Is Caddy logging in json? This Splunk TA is designed for that scenario, rather than extracting key value pairs from CEF/similar.

Can you share a screenshot of what your raw caddy logs like in splunk?

Greg

1 Like

Here’s an example of the logs that are sent. It’s sent by rsyslog which appends the timestamp, hostname, and syslog tag to the beginning of the log data. Let me know if you can think of any solutions to fix this. It seems that this is causing Splunk to not index the json fields.

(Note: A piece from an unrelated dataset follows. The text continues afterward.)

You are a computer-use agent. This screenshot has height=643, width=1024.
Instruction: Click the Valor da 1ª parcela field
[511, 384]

I would use a SEDCMD directive in props.conf for the caddy_access sourcetype in order to strip everything up to the first open curly brace, allowing Splunk to intepret the rest as json.

Before:

After:

props.conf

[caddy_access]
SEDCMD=s/^[^\{]+//g
SHOULD_LINEMERGE = false
LINE_BREAKER = ([\r\n]+)
MAX_TIMESTAMP_LOOKAHEAD = 14
NO_BINARY_CHECK = true
TIME_FORMAT = %s.%3N
TIME_PREFIX = "ts":
TZ = UTC
KV_MODE = json
TRUNCATE = 4096
EVENT_BREAKER_ENABLE = true
EVENT_BREAKER = ([\r\n]+)
...

That SEDCMD in props.conf must be present on server is first processing your data i.e. if you’re tailing the log file using a universal forwarder and there’s a heavy forwarder between that UF and your indexers, it’ll need to be present on the HF.

1 Like

This worked! Thanks and sorry, I’m more of an analyst with Splunk than an engineer so I appreciate the pointer. Trying to learn more everyday.

1 Like

All good - glad it worked and happy to help.

I added some of the above content to the Troubleshooting tab on the app’s Splunkbase page.

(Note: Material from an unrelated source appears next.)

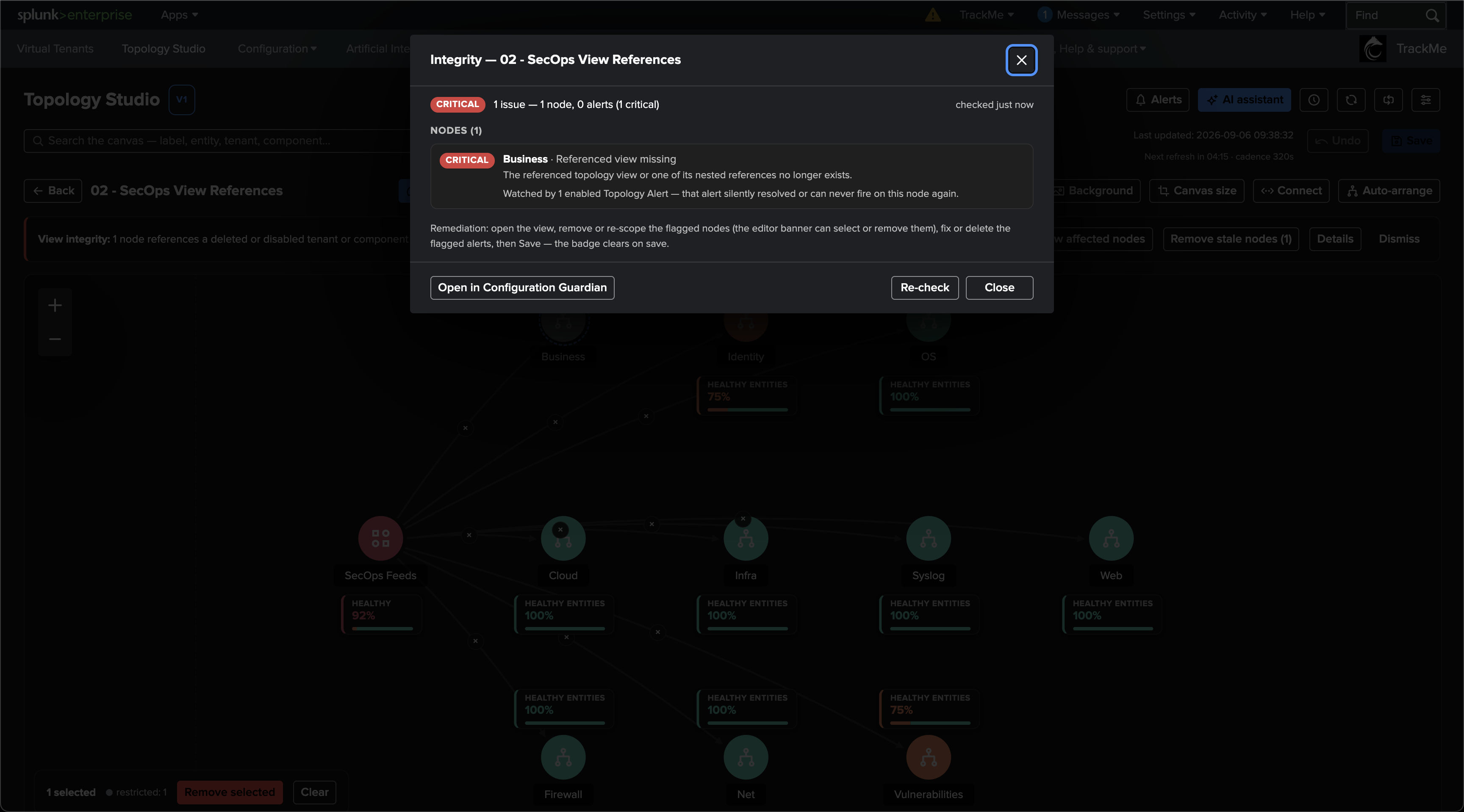Click the yellow warning triangle icon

This scenario - json but with surrounding fluff - isn’t uncommon and isn’t exactly intuitive to deal with.

2 Likes

Something more to add, a change needs to be made to the default props.conf, as it’s written now the fields uri_path, uri_query, and domain were not being extracted.

Before:

EXTRACT-uri_path = "uri": "(?<uri_path>[^\?"]+)(?<uri_query>\?[^"]+)*"
EXTRACT-uri_query = "uri": "[^"]+(?<uri_query>\?[^"]+)"
EXTRACT-domain = "host": "(?<domain>[^\:"]+)

After:

EXTRACT-uri_path = \"uri\":\"(?<uri_path>[^\?\"]+)(?<uri_query>\?[^\"]+)*\"
EXTRACT-uri_query = \"uri\":\"[^\"]+(?<uri_query>\?[^\"]+)\"
EXTRACT-domain = \"host\":\"(?<domain>[^\:\"]+)

Without escaping the quotes, the fields will not be indexed.

1 Like

Good spot - will update the TA on Splunkbase.

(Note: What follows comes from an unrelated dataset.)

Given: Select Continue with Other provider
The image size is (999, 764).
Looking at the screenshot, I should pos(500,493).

@matt - any chance of getting the protocol logged in the access logs? i.e. http or https.

Isn’t the protocol already known? After all that’s up to the server configuration. If it’s on port 80, it’s HTTP, port 443 is HTTPS, that kind of thing.

If it’s 80 or 443 we can make a fair assumption. If it has 443 somewhere in the port number (8443 etc.) we could probably also take a reasonable guess.

Beyond that it’s not really possible to know.

Just trying to log the full url for compliance with Splunk’s web data model, which expects proxy data to include the requested URL rather than just the host, uri and query parameters.

1 Like

We log tls in the access logs which details the TLS handshake. That’ll be empty for HTTP. See How Logging Works — Caddy Documentation

1 Like

Oh good point! I forgot about that.

Thanks all - I’ve updated the props.conf file to add https:// or http:// to the calculated url field based on whether request.tls.server_name is defined:

EVAL-url = if(isnotnull('request.tls.server_name'),"https","http") . "://" . 'request.host'.'request.uri'

Resulting values at search time:

image

2 Likes